I have been doing algebra exercises recently and I stumbled across this problem that I struggled to solve.
Suppose a finite group $G$ acts on a finite set $A$ so that for every nontrivial $g \in G$ there exists a unique fixed point (i.e., there is exactly one $a \in A$, depending on $g$, such that $g(a) = a$). Prove that this fixed point is the same for all $g \in G$.

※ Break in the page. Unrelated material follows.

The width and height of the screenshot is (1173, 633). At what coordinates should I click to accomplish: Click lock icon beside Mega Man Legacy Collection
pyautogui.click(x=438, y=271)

I had a feeling that we were supposed to use the orbit stabilizer theorem but I didn't know how. So I made the following attempt:
Suppose $|G|=n$ and suppose all $g_i\in G$ such that $g_i(a_0)=a_0\in A$ except for $m$ of them. Then $G=\{g_1,...,g_{k1},...,g_{km},...,g_n\}$ acts on $a_0$ will have the orbit $\{a_0,...,a_{k1},...,a_{km},...,a_0\}$. Then we let $G$ acts on $a_{k1}$ and get the orbit $\{a_1,a_2,...,a_0,a_{k1},...,a_n\}$. $a_0$ is in it because we have $g_{k1}^{-1}$ and $a_{k1}$ exists because these two orbits have $a_0$ in common$\Rightarrow$they are the same orbit. Moreover, $g_{k1}$ can't fix $a_{k1}$ therefore $\exists g_{kx}(a_{k1})=a_{k1}$.
This is the furthest I can get. I'm trying to force a contradiction by assuming the negative but got really stuck.
Could you give me some hints to push me forward? If this direction is totally wrong, what would be the correct path?
Thanks a lot!
The idea of GGplay in the comments works. Since all non-identity elements have exactly one fixed point, and the number $r$ of orbits is the average of the fixed points of the elements (which I believe is not a result of Burnside), we get $r=(|A|+|G|-1)/|G|$, so
$$|A| = (r-1)|G|+1.$$
Since the length of each orbit is a factor of $|G|$, there cannot be more than one orbit of length less than $|G|$, because two such orbits would have combined length at most $|G|$ making the total length at most $|G| + (r-2)|G| < |A|$.
So there must be $r-1$ orbits of length $|G|$ and one of length $1$, which proves the result.